Nos Campos Gerais a queda será um pouco menor, na casa de 4%, já que a redução estimada é de cerca de 10 mil toneladas. O rendimento estimado por hectare, que era de 3.750 quilos, baixou para 3.600 quilos, o pior dos últimos anos. Na safra 2017/2018 essa média foi de 3.728, enquanto que na 2016/2017 superou os 3,9 mil. Ainda assim, essa média, de 3,6 mil, é a melhor esperada entre todas as regionais do Paraná – para se ter ideia, em Francisco Beltrão a queda estimada em relação ao ano anterior é de 25% (de 3.736 para 2.804 quilos por hectare); e Toledo cairá 36% (de 3.552 quilos por hectare para 2.287 quilos por hectare).

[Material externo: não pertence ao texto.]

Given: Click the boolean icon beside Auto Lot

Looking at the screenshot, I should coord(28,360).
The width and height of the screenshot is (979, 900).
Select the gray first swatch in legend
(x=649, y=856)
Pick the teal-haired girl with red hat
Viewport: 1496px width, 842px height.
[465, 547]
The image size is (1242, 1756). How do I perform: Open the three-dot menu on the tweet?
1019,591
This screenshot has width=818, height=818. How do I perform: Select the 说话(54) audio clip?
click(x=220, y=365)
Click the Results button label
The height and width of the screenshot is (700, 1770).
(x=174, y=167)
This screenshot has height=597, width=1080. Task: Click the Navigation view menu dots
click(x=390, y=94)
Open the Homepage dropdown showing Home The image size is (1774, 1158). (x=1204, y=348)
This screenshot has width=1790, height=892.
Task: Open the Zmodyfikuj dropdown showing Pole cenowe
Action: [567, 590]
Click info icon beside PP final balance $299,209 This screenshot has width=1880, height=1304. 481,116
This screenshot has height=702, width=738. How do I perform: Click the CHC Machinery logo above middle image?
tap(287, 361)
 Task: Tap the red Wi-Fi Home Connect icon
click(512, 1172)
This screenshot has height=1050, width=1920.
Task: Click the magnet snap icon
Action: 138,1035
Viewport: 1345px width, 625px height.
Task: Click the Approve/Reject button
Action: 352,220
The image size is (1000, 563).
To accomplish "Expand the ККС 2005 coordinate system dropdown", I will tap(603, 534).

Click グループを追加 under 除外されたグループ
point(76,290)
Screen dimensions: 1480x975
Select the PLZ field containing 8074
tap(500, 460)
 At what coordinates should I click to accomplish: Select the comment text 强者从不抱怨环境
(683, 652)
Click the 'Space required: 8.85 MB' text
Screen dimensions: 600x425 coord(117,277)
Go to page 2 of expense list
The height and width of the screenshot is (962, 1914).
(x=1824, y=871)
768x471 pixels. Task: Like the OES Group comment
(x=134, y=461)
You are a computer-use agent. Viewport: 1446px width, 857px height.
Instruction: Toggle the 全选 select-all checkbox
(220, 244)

“Mesmo assim, o Paraná ainda colhe uma grande safra de verão, acima de 20 milhões de toneladas, que não é fácil diante de um clima tão hostil”, afirmou o secretário. “Eventualmente essas perdas poderão ser compensadas pela produção em áreas onde ocorreram plantios tardios de soja e que não foram tão afetadas”, completou.

 

Produção de milho será maior que a de 2018

A safra de milho foi menos afetada pelo clima em função da resistência das lavouras com o clima seco. A projeção para esse período do ano apontava para uma colheita de 3,3 milhões de toneladas, contra uma estimativa atual de 3,1 milhões de toneladas. A região dos Campos Gerais reduziu também a produção, mas ainda assim terá a maior colheita entre todas as regiões, com a produção estimada de 673,1 mil toneladas. A produção média, de 9,8 mil quilos por hectare, deverá ser superior à safra anterior, de 9,2 mil quilos por hectare.